#### Exercise inputs ####
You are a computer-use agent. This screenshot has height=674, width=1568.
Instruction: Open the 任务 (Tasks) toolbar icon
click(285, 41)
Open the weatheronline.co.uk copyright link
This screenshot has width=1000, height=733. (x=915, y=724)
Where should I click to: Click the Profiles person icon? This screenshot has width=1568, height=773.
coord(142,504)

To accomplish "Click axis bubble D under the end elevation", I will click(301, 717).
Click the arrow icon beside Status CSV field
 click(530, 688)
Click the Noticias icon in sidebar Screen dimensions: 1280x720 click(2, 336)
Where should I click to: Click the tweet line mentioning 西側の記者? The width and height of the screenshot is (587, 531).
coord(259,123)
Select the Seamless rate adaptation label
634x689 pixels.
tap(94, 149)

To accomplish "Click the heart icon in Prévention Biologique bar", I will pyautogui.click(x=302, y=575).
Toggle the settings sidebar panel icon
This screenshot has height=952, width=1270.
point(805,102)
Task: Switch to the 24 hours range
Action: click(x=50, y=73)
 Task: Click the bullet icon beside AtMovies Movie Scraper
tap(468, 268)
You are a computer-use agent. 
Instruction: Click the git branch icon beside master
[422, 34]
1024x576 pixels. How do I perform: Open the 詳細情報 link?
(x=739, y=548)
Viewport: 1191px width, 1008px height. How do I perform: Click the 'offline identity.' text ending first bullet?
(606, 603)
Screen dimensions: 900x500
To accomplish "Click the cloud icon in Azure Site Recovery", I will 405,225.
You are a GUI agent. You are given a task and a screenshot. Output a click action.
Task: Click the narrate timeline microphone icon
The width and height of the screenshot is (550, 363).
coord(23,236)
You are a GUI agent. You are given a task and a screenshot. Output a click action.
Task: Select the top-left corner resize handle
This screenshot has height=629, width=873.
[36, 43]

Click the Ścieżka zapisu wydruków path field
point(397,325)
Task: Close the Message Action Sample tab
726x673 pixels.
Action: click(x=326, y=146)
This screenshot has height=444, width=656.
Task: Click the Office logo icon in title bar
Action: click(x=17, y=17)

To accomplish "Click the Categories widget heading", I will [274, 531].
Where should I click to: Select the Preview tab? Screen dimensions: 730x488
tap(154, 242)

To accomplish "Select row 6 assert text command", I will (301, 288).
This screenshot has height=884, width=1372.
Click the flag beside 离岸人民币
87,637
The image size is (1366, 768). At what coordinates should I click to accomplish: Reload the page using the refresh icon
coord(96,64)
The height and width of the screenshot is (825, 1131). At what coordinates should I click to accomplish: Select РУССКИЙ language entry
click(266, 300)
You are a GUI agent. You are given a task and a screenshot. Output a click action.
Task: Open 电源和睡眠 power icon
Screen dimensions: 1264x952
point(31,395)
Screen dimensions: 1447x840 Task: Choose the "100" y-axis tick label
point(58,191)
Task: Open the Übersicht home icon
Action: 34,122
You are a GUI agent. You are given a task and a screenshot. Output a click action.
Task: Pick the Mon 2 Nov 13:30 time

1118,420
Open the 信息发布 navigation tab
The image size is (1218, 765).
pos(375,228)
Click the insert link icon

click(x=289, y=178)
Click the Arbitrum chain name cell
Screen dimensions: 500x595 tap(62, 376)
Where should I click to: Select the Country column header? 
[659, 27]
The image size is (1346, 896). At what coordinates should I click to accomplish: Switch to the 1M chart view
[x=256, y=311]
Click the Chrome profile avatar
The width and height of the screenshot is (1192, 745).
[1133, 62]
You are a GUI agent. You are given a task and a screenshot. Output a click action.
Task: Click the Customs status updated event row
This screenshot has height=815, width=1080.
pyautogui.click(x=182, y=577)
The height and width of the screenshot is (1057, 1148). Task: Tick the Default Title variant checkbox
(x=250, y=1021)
####
Brief =
Give the listing again in full, and make every line match exactly.

Solution to this exercise =
You are a computer-use agent. This screenshot has height=674, width=1568.
Instruction: Open the 任务 (Tasks) toolbar icon
click(285, 41)
Open the weatheronline.co.uk copyright link
This screenshot has width=1000, height=733. (x=915, y=724)
Where should I click to: Click the Profiles person icon? This screenshot has width=1568, height=773.
coord(142,504)

To accomplish "Click axis bubble D under the end elevation", I will click(301, 717).
Click the arrow icon beside Status CSV field
 click(530, 688)
Click the Noticias icon in sidebar Screen dimensions: 1280x720 click(2, 336)
Where should I click to: Click the tweet line mentioning 西側の記者? The width and height of the screenshot is (587, 531).
coord(259,123)
Select the Seamless rate adaptation label
634x689 pixels.
tap(94, 149)

To accomplish "Click the heart icon in Prévention Biologique bar", I will pyautogui.click(x=302, y=575).
Toggle the settings sidebar panel icon
This screenshot has height=952, width=1270.
point(805,102)
Task: Switch to the 24 hours range
Action: click(x=50, y=73)
 Task: Click the bullet icon beside AtMovies Movie Scraper
tap(468, 268)
You are a computer-use agent. 
Instruction: Click the git branch icon beside master
[422, 34]
1024x576 pixels. How do I perform: Open the 詳細情報 link?
(x=739, y=548)
Viewport: 1191px width, 1008px height. How do I perform: Click the 'offline identity.' text ending first bullet?
(606, 603)
Screen dimensions: 900x500
To accomplish "Click the cloud icon in Azure Site Recovery", I will 405,225.
You are a GUI agent. You are given a task and a screenshot. Output a click action.
Task: Click the narrate timeline microphone icon
The width and height of the screenshot is (550, 363).
coord(23,236)
You are a GUI agent. You are given a task and a screenshot. Output a click action.
Task: Select the top-left corner resize handle
This screenshot has height=629, width=873.
[36, 43]

Click the Ścieżka zapisu wydruków path field
point(397,325)
Task: Close the Message Action Sample tab
726x673 pixels.
Action: click(x=326, y=146)
This screenshot has height=444, width=656.
Task: Click the Office logo icon in title bar
Action: click(x=17, y=17)

To accomplish "Click the Categories widget heading", I will [274, 531].
Where should I click to: Select the Preview tab? Screen dimensions: 730x488
tap(154, 242)

To accomplish "Select row 6 assert text command", I will (301, 288).
This screenshot has height=884, width=1372.
Click the flag beside 离岸人民币
87,637
The image size is (1366, 768). At what coordinates should I click to accomplish: Reload the page using the refresh icon
coord(96,64)
The height and width of the screenshot is (825, 1131). At what coordinates should I click to accomplish: Select РУССКИЙ language entry
click(266, 300)
You are a GUI agent. You are given a task and a screenshot. Output a click action.
Task: Open 电源和睡眠 power icon
Screen dimensions: 1264x952
point(31,395)
Screen dimensions: 1447x840 Task: Choose the "100" y-axis tick label
point(58,191)
Task: Open the Übersicht home icon
Action: 34,122
You are a GUI agent. You are given a task and a screenshot. Output a click action.
Task: Pick the Mon 2 Nov 13:30 time

1118,420
Open the 信息发布 navigation tab
The image size is (1218, 765).
pos(375,228)
Click the insert link icon

click(x=289, y=178)
Click the Arbitrum chain name cell
Screen dimensions: 500x595 tap(62, 376)
Where should I click to: Select the Country column header? 
[659, 27]
The image size is (1346, 896). At what coordinates should I click to accomplish: Switch to the 1M chart view
[x=256, y=311]
Click the Chrome profile avatar
The width and height of the screenshot is (1192, 745).
[1133, 62]
You are a GUI agent. You are given a task and a screenshot. Output a click action.
Task: Click the Customs status updated event row
This screenshot has height=815, width=1080.
pyautogui.click(x=182, y=577)
The height and width of the screenshot is (1057, 1148). Task: Tick the Default Title variant checkbox
(x=250, y=1021)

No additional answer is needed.